**Stated exercise:** Retype each of the following rows word for word, leaving out the pictures.

**Given entries:**

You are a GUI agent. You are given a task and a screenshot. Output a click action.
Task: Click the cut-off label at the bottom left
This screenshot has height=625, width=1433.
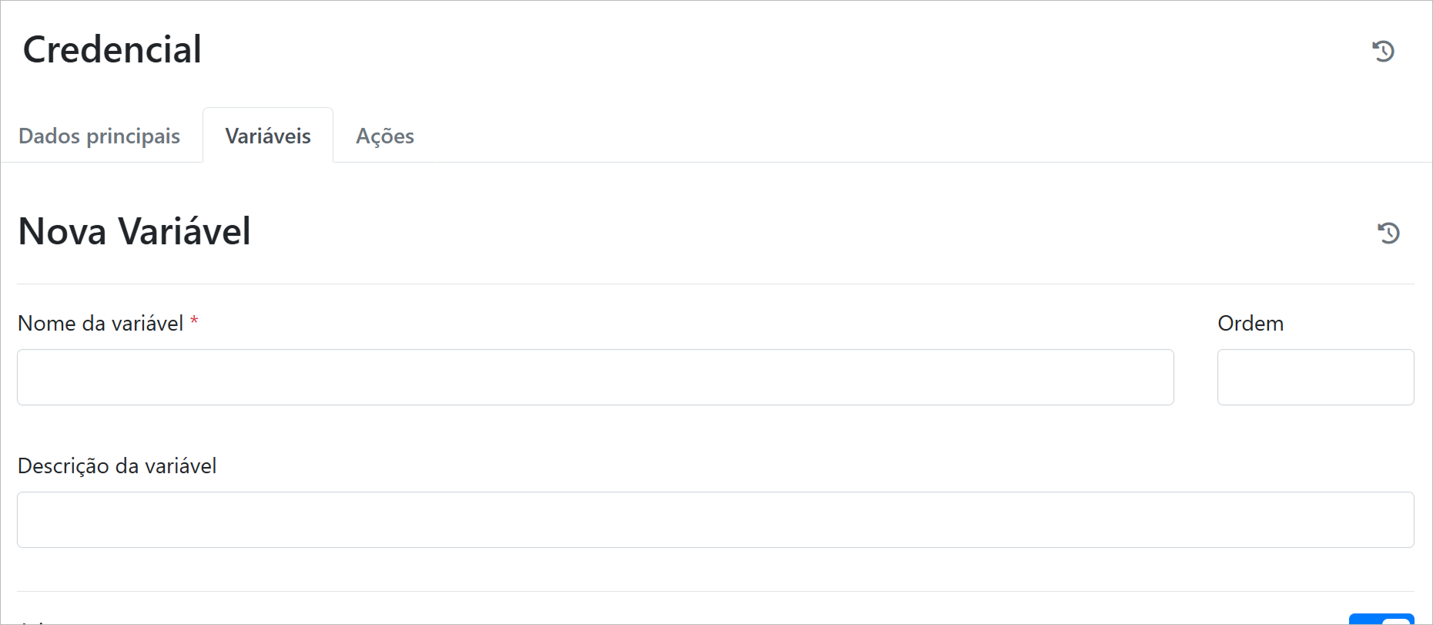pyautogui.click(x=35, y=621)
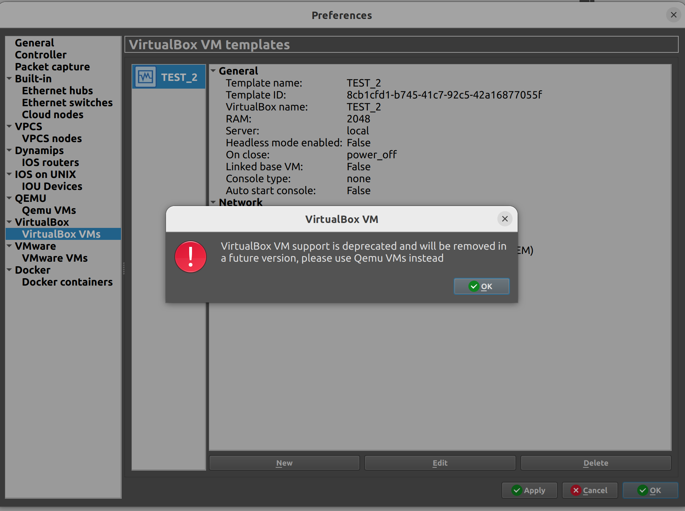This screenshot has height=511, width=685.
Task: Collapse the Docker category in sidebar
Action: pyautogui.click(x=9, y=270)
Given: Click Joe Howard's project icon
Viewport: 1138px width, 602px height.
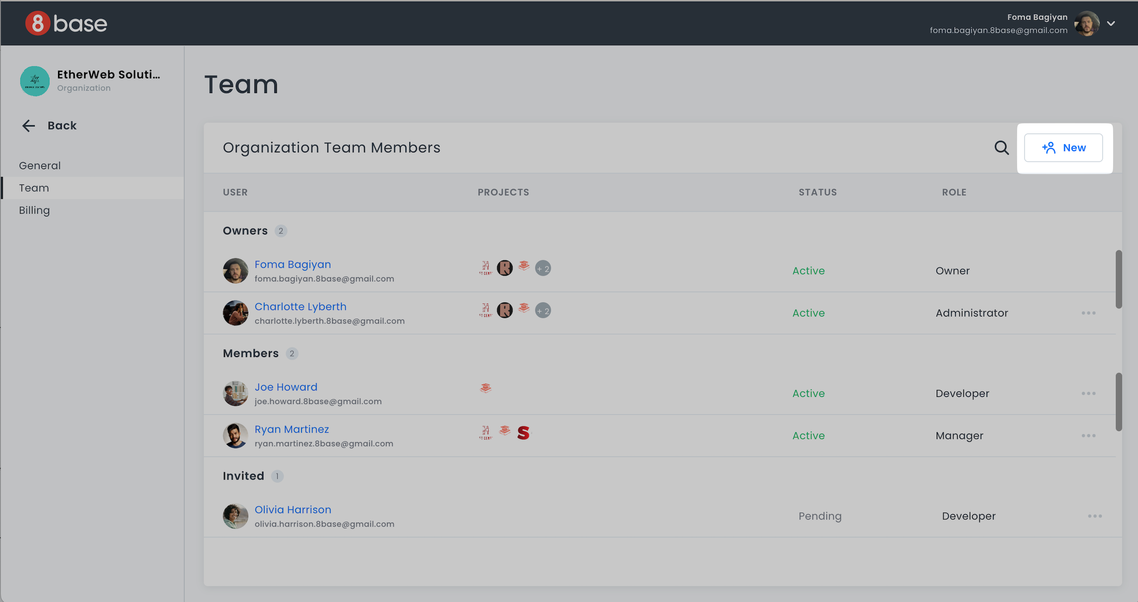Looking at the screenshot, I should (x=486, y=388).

**Answer to this exercise:**
You are a GUI agent. You are given a task and a screenshot. Output a click action.
Task: Click the cut-off label at the bottom left
This screenshot has height=625, width=1433.
pyautogui.click(x=35, y=621)
This screenshot has height=511, width=685.
Task: Collapse the Docker category in sidebar
Action: pyautogui.click(x=9, y=270)
Given: Click Joe Howard's project icon
Viewport: 1138px width, 602px height.
Looking at the screenshot, I should (x=486, y=388).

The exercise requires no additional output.